## TASK REQUIREMENTS
Restate word for word the lines below that run from the one holding "Viewport: 1059px width, 712px" through the one holding "Given: Toggle Approve", inclusive. Pictures don't belong in the copy.

§ §

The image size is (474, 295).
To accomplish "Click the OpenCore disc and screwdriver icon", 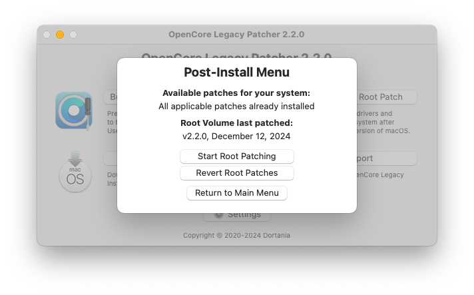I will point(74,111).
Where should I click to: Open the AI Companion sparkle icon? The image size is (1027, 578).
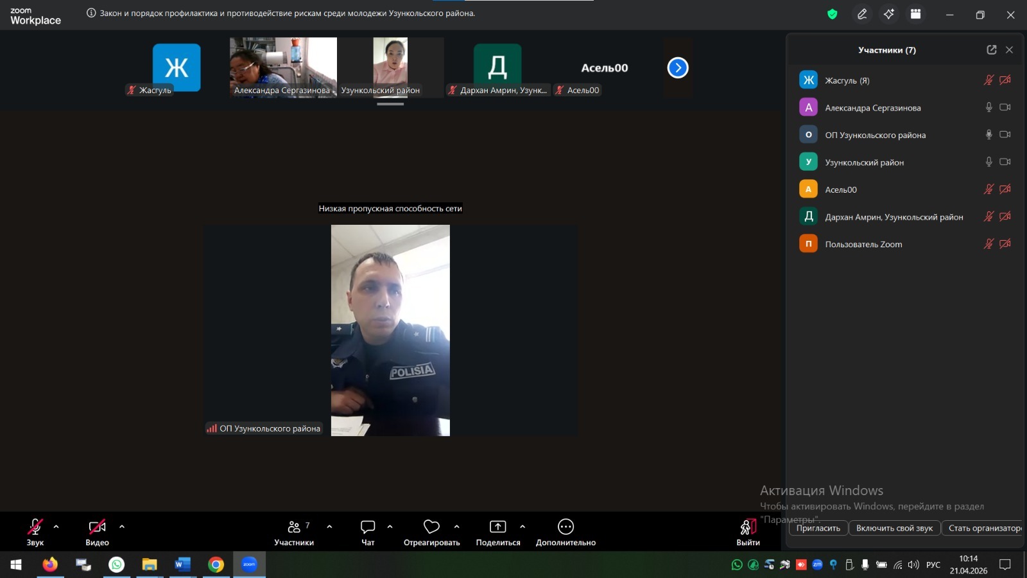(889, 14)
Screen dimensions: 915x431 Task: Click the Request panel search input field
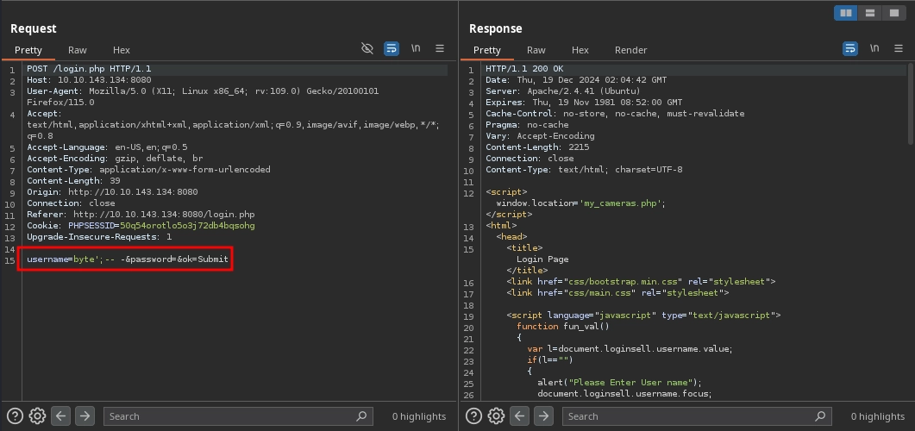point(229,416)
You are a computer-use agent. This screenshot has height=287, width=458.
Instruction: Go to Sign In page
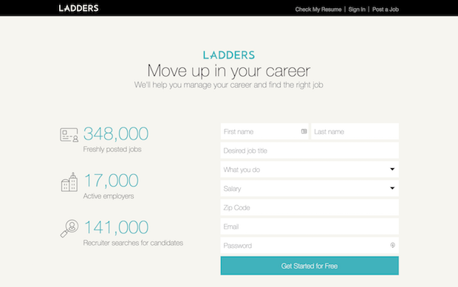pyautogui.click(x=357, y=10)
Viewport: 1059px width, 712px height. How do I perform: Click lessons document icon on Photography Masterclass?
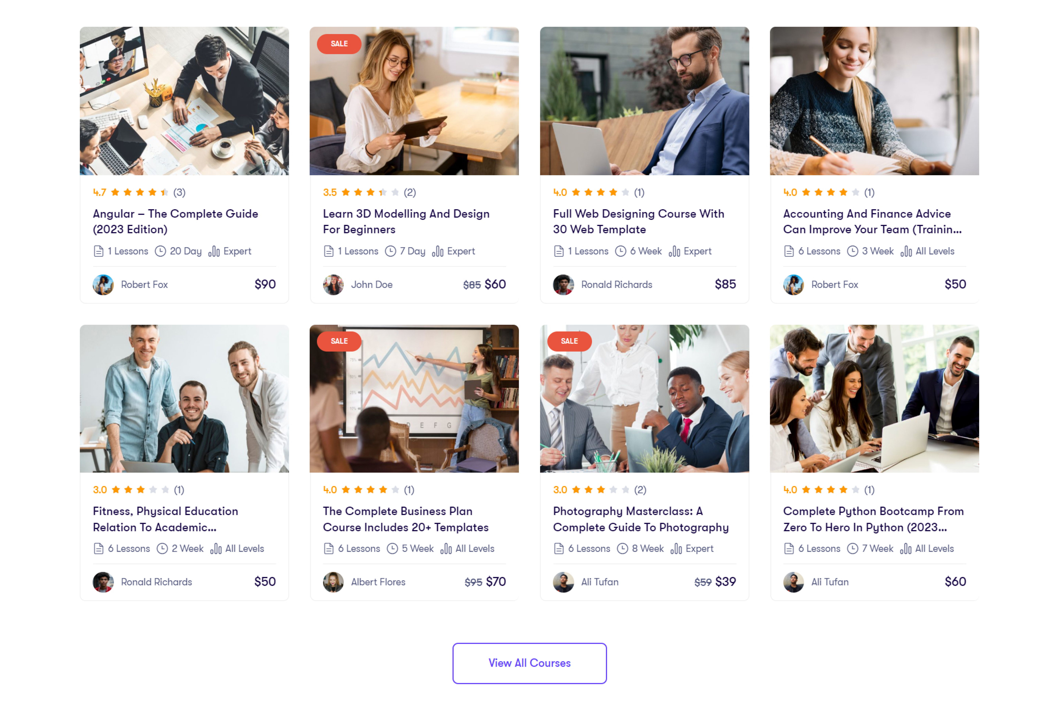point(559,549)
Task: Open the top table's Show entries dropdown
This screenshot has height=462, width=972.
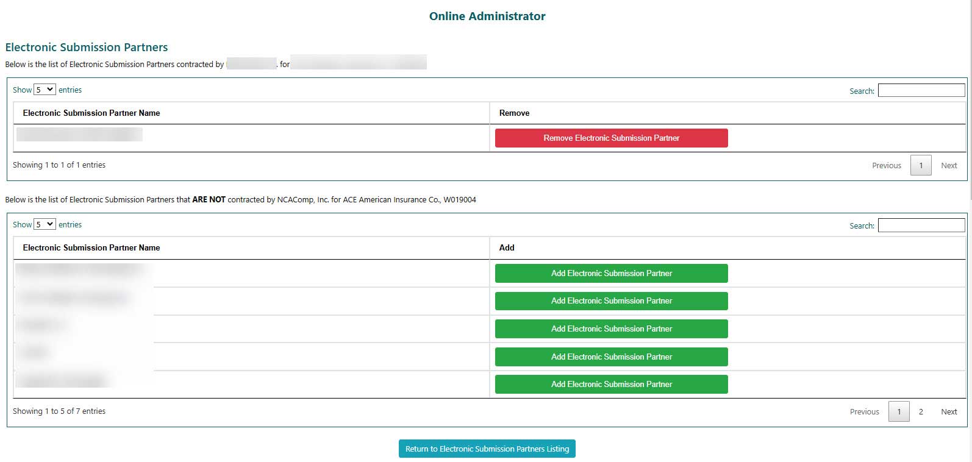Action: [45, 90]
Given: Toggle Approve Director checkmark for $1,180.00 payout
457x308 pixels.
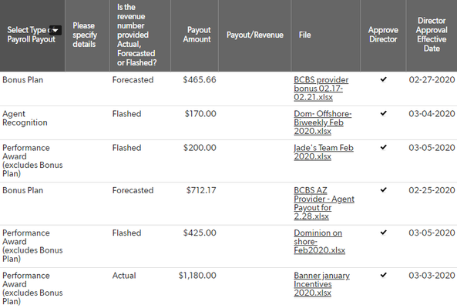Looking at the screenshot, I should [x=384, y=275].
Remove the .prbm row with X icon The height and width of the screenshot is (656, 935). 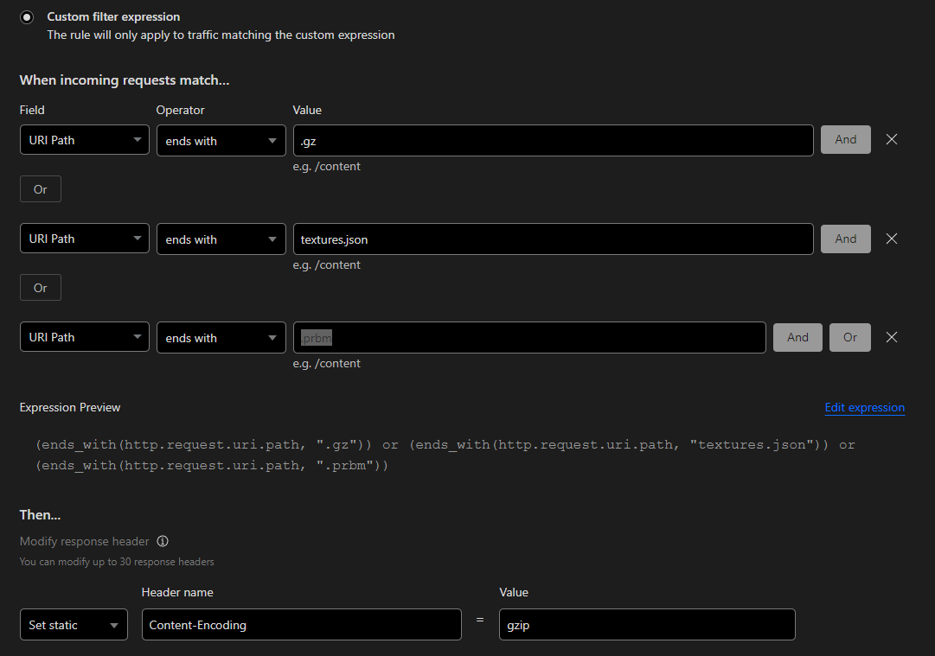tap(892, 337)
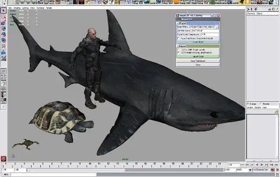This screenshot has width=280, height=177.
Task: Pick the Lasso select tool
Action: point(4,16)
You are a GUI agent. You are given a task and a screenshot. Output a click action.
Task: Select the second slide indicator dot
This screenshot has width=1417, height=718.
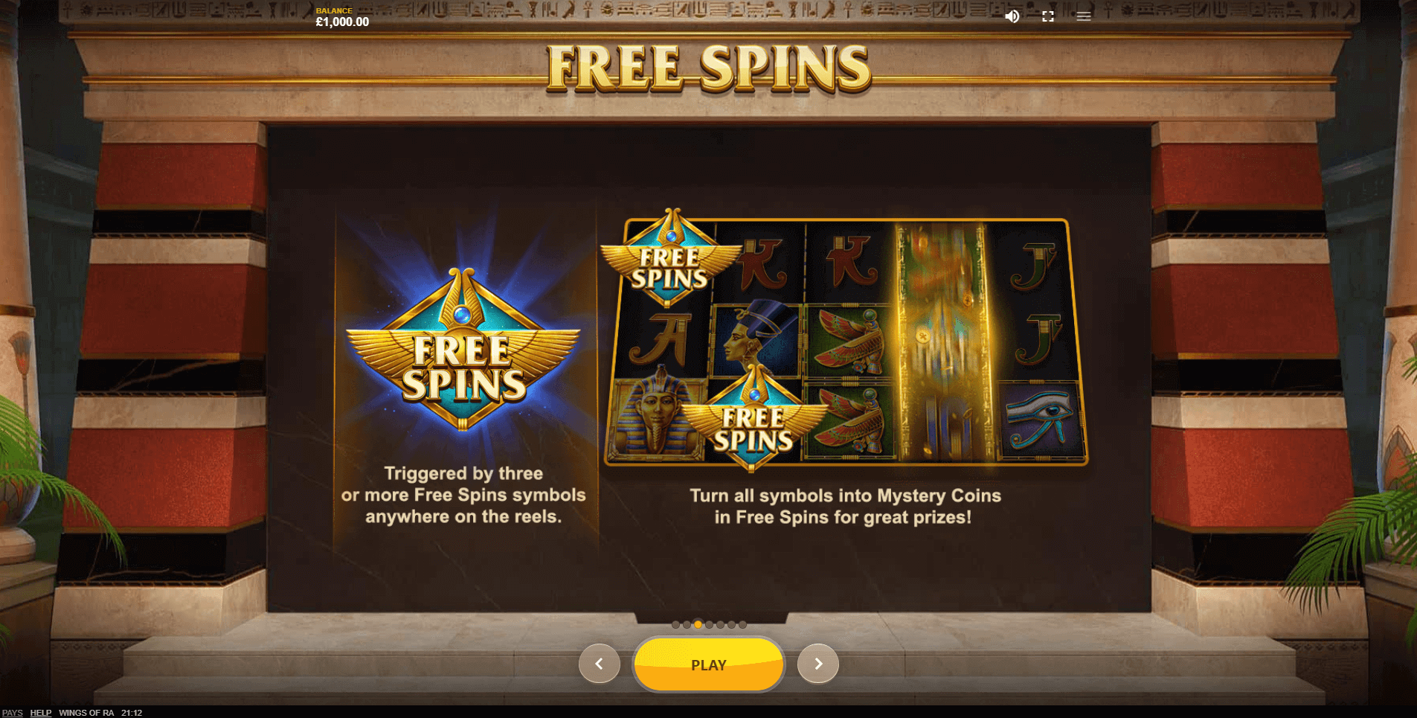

§ §

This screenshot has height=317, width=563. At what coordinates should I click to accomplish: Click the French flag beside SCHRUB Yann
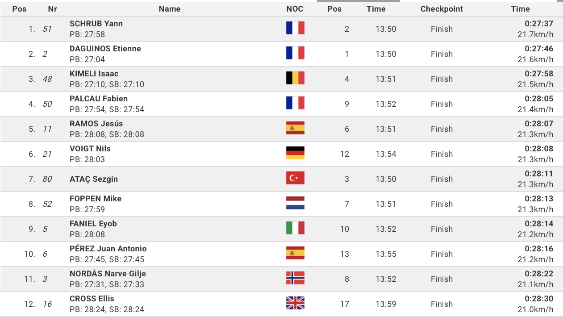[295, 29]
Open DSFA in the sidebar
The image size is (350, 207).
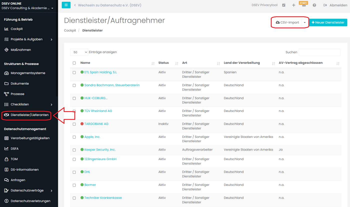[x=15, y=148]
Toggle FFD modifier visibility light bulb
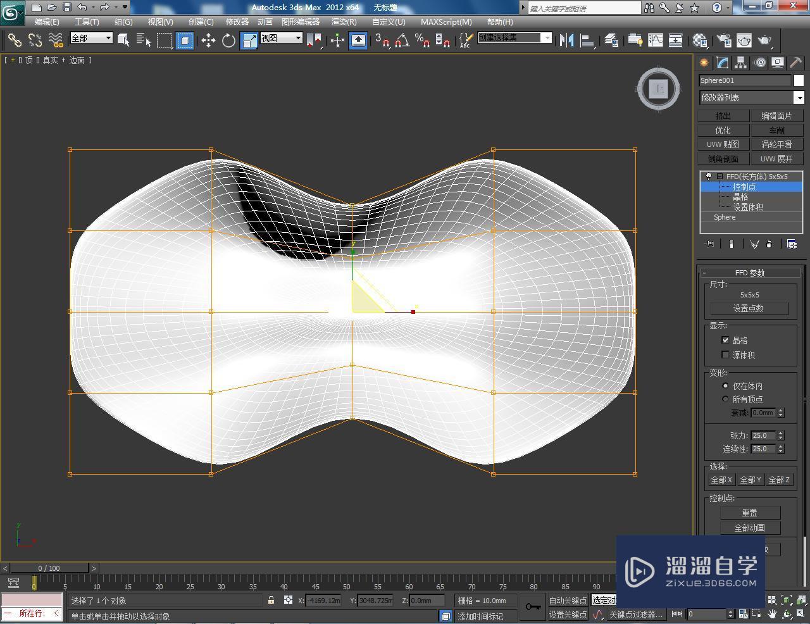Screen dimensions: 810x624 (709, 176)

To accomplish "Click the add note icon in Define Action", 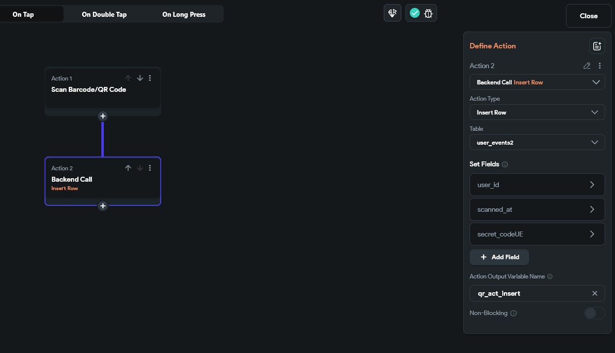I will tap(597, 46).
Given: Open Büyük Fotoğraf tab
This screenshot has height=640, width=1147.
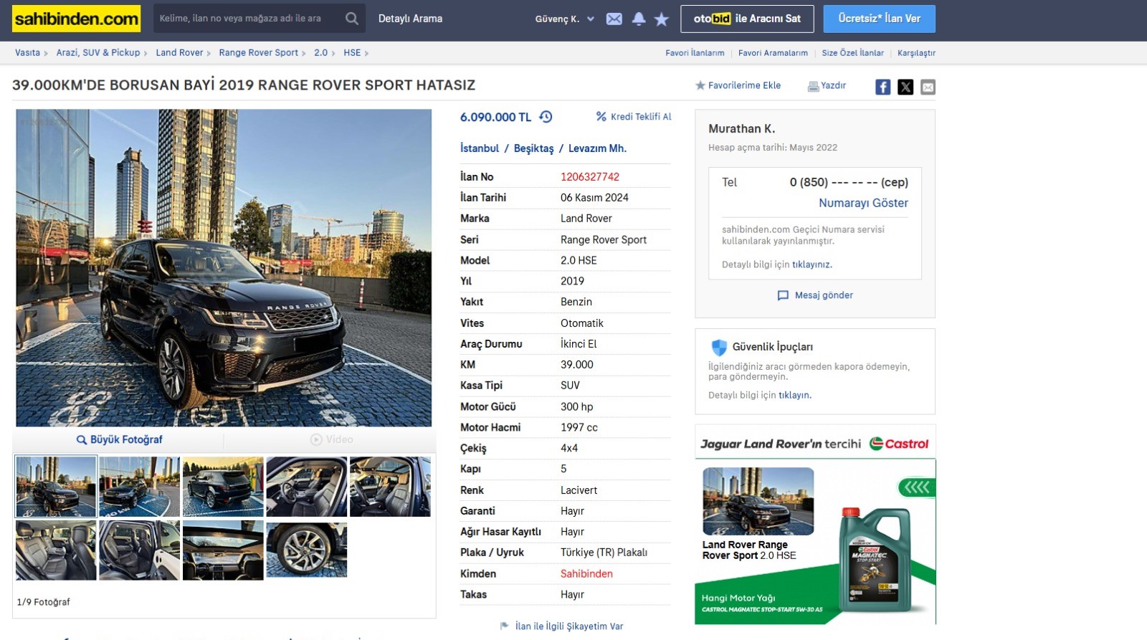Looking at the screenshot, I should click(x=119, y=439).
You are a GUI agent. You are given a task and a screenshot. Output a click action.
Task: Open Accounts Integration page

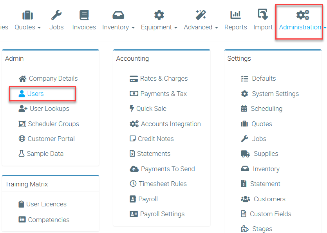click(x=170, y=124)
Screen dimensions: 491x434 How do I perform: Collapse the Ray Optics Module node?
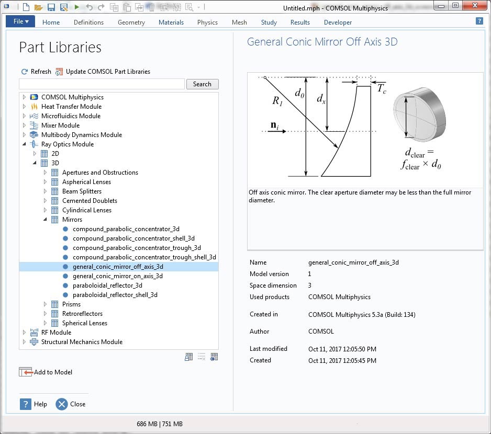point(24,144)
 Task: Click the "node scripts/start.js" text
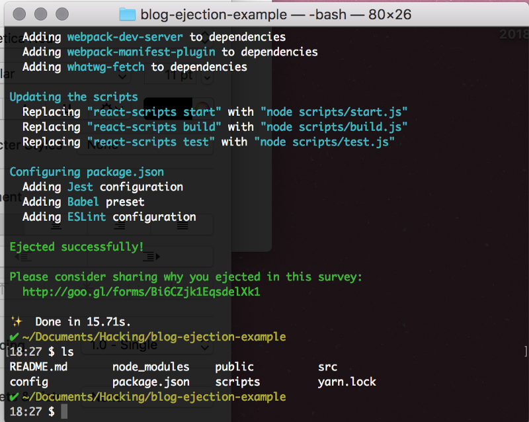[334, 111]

§ §

## EXERCISE ANSWER
Viewport: 1059px width, 712px height. How do I perform: Click lessons document icon on Photography Masterclass?
point(559,549)
Task: Open the top table's Show entries dropdown
This screenshot has height=462, width=972.
Action: [45, 90]
Given: Toggle Approve Director checkmark for $1,180.00 payout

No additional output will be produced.